▶ _Exercise description_:
The records follow. Filter them to the lines that hold "Guztiak".

▶ _Data extracts_:
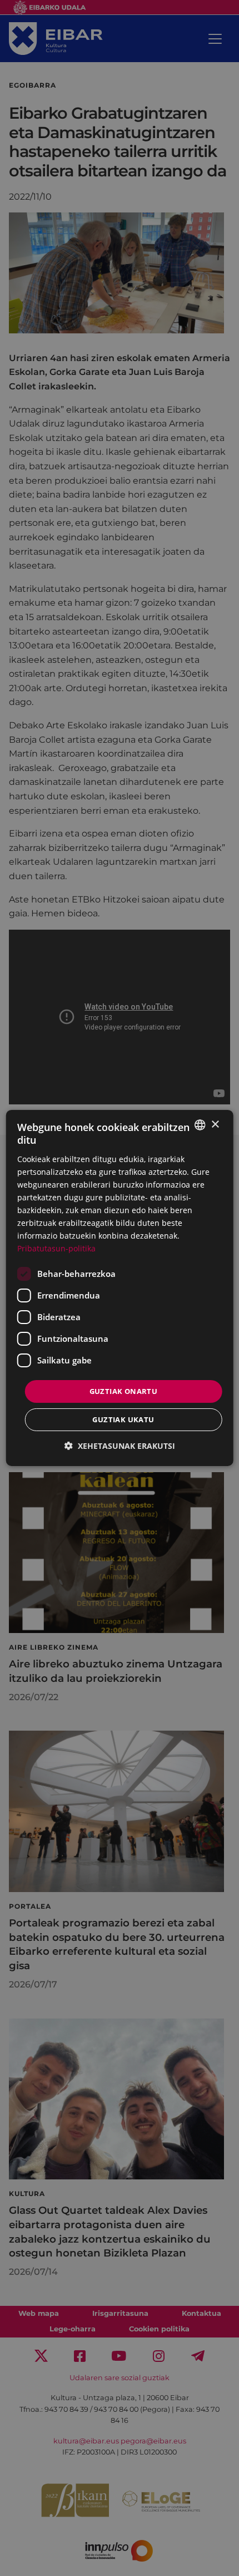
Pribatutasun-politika (56, 1248)
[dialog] (119, 1288)
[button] (119, 1445)
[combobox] (199, 1124)
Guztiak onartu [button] (123, 1391)
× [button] (215, 1124)
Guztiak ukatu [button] (123, 1419)
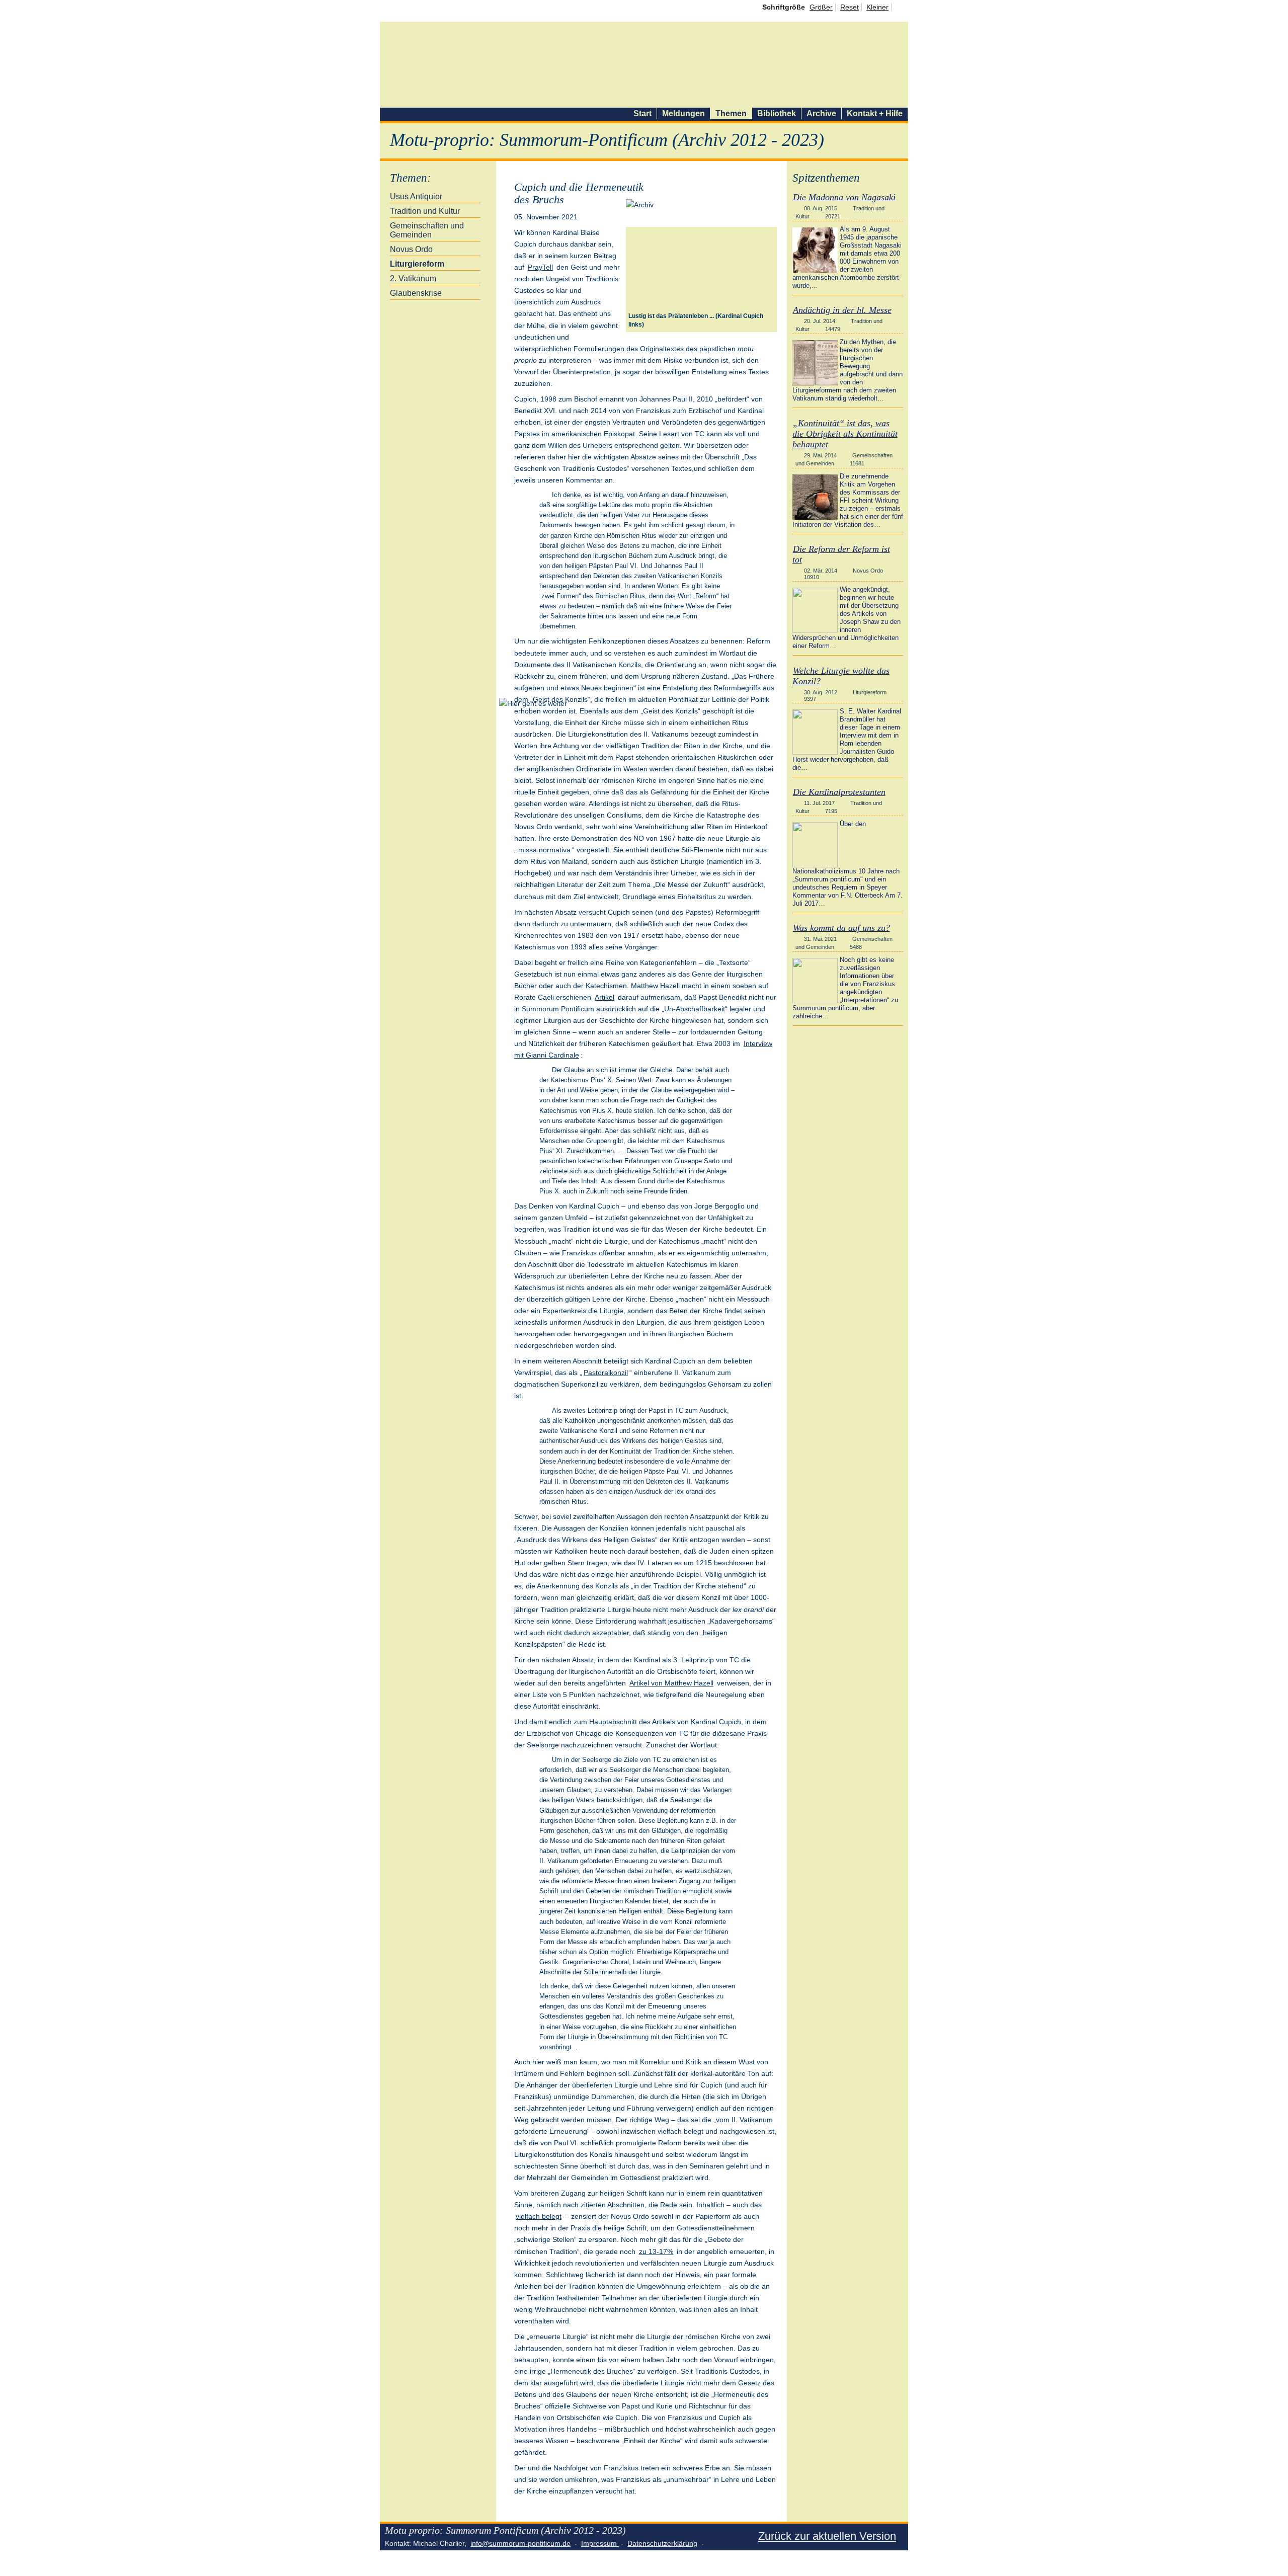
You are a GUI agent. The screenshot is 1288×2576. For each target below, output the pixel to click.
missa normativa (544, 850)
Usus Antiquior (416, 196)
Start (642, 113)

▶ _Result of the task_:
Guztiak onartu [button] (123, 1391)
Guztiak ukatu [button] (123, 1419)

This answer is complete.